**EXERCISE**
Locate the line that contains "This screenshot has height=806, width=1512." in the entries below. Retype it and all following lines through the final one, character for character.

[Stored records]
=======
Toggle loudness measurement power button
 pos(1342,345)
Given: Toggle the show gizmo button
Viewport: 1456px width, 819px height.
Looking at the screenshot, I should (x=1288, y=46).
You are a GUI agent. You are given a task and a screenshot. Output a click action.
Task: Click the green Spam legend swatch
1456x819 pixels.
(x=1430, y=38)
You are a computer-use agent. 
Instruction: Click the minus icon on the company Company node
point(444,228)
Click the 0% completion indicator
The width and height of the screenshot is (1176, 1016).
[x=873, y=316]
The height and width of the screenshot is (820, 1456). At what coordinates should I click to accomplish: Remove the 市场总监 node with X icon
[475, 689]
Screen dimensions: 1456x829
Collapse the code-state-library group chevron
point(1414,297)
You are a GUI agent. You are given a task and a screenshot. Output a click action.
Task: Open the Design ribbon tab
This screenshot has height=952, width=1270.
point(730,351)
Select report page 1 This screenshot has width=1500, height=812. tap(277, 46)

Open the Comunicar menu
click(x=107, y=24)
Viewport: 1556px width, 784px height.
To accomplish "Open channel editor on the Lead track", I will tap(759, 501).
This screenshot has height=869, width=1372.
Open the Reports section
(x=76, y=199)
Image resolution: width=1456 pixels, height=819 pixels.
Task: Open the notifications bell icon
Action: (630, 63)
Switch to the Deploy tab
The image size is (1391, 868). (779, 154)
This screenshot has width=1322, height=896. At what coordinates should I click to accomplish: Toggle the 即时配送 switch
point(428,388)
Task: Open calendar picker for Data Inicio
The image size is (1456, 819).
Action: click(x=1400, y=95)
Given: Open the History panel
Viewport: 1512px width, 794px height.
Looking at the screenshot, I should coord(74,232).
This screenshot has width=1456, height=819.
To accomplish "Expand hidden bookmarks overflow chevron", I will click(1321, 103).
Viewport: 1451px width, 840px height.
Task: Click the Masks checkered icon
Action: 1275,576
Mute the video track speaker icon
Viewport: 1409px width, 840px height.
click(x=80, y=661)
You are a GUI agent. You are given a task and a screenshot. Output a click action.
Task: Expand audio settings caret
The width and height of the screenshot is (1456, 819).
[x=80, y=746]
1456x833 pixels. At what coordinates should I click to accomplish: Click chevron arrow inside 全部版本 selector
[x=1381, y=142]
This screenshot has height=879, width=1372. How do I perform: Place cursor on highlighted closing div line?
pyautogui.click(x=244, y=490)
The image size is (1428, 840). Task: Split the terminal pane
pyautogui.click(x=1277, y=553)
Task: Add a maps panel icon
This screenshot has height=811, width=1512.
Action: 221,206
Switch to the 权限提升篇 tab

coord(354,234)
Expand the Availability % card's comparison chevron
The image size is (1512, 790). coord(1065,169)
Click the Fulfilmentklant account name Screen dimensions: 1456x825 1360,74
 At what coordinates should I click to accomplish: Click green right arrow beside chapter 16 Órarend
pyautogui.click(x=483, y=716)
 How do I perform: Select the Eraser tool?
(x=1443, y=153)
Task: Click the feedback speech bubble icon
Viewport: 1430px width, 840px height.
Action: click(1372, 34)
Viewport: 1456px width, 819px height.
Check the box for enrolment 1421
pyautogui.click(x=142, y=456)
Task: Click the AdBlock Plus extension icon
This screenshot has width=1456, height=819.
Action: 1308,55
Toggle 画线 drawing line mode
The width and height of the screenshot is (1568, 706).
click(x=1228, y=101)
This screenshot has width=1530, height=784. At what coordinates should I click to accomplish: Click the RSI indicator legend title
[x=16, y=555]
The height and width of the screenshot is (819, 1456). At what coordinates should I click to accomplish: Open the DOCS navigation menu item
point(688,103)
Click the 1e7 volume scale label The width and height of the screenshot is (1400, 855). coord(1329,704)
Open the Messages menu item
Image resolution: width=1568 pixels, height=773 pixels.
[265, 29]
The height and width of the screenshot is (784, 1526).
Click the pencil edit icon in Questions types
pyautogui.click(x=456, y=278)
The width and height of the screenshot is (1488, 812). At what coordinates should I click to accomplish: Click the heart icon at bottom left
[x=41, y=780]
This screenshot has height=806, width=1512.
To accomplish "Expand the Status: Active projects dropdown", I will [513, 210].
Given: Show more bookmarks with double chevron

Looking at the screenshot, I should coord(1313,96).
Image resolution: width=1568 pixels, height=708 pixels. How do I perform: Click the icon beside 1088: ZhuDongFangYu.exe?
=======
**RESPONSE FOR THIS EXERCISE**
This screenshot has height=806, width=1512.
To accomplish "Expand the Status: Active projects dropdown", I will [513, 210].
Given: Show more bookmarks with double chevron

Looking at the screenshot, I should coord(1313,96).
Image resolution: width=1568 pixels, height=708 pixels. How do I perform: Click the icon beside 1088: ZhuDongFangYu.exe?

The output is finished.